## EXCERPTED TEXT:
Are you gellin’, Shakur?

You fruits will have to forgive me for not going in re: Shakur back when she was blogging for this site.

As I explained on my own site the other day, there’s was a period of about three weeks last summer when I just wasn’t able to check the Internets as often. I was in and out of town, going to a family reunion, and Lollapalooza. It used to be the case that, when I went out of town, I’d drag my laptop with me and have to hole up somewhere with free wifi for hours on end, working on posts for this site and my own site. That’s was back before my writing skills were as strong as they are now. These days, I’ll pull something out of my ass in 30 minutes flat and be done with it. No fishsticks. I don’t care if it is a slow news day. Paging through Google Reader and reading other people’s blogs is another story. It’s hard enough doing that at home, where my free time is limited only by a fat man’s need for rest, and the occasional shift at the BGM.

Then there was the fact that the name Shakur, which, from what I understand, is her given name (her Christian name, so to speak), sounds kinda African, thus leading me to believe that she might be one of these women who didn’t have any business appearing in XXL’s Eye Candy section. You know how the quality of women there tends to vary wildly. And don’t even get me started on the women who appear in this site’s occasional Web Candy feature, who must just be women who blew someone who works for XXL. If XXL needs me to recommend some women, I’ll do it. For a small fee, natch. I’m pretty sure Kanye West has discovered the hoo-ers from his last several videos just by reading my blog. I might even do it for free, for my own personal amusement. Isn’t that what blogging is all about?

When I mentioned the other day that the name Shakur threw me off, some broad on Twitter tried to give me shit, probably pissed that I wouldn’t want to have sex with her. Girls are always upset to find out I don’t like them, regardless of whether or not they like me. You should see the fallout from my list, the other day, of the 10 most beautiful women in the world. I’ll admit, I was wrong about Shakur. I stumbled upon a picture of her over at Sandra Rose, and I was taken aback. I later found out that it was one of the pictures from the time she was in XXL, with the watermark removed, leading me to somewhat regret not signing up for the free subscription I was offered. When the late, great Jackpot hit me up, wanting to know my address, I thought it might have been a matter of Trick Trick or somebody trying to find out where I live, like he did Ron Mexico.

## MATERIAL SUPPLIED:
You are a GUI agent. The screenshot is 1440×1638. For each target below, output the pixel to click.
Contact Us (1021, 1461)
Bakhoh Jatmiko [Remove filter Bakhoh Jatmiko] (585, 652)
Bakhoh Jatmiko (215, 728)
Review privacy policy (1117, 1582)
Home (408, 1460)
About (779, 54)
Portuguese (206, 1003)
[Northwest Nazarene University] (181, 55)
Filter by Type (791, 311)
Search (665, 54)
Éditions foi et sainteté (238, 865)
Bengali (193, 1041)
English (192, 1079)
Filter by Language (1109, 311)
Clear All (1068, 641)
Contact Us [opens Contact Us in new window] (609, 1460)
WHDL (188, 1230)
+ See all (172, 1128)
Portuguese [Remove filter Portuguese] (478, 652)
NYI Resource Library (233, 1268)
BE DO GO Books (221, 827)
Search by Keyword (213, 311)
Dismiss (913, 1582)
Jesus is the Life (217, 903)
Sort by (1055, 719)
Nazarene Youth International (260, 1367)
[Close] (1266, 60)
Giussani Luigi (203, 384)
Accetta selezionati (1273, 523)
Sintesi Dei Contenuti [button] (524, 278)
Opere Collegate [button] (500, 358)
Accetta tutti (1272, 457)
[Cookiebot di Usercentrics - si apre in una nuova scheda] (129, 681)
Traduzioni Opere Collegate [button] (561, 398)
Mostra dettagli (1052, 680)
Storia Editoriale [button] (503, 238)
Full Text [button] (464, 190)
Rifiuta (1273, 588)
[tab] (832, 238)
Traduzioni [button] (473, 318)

...

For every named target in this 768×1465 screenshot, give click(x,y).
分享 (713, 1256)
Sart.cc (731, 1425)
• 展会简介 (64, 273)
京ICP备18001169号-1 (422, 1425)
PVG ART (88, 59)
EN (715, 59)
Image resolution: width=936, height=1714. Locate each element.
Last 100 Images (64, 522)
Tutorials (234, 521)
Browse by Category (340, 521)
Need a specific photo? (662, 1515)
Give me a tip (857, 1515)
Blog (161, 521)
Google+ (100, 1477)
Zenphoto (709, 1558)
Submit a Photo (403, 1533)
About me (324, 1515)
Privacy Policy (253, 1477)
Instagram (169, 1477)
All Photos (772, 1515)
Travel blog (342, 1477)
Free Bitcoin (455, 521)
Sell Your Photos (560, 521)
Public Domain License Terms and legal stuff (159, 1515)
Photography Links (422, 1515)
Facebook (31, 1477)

## WHAT IS ASKED:
Write out the passage from the Shakur blog post, from "When I mentioned" to "did Ron Mexico.".

## TASK SOLUTION:
When I mentioned the other day that the name Shakur threw me off, some broad on Twitter tried to give me shit, probably pissed that I wouldn’t want to have sex with her. Girls are always upset to find out I don’t like them, regardless of whether or not they like me. You should see the fallout from my list, the other day, of the 10 most beautiful women in the world. I’ll admit, I was wrong about Shakur. I stumbled upon a picture of her over at Sandra Rose, and I was taken aback. I later found out that it was one of the pictures from the time she was in XXL, with the watermark removed, leading me to somewhat regret not signing up for the free subscription I was offered. When the late, great Jackpot hit me up, wanting to know my address, I thought it might have been a matter of Trick Trick or somebody trying to find out where I live, like he did Ron Mexico.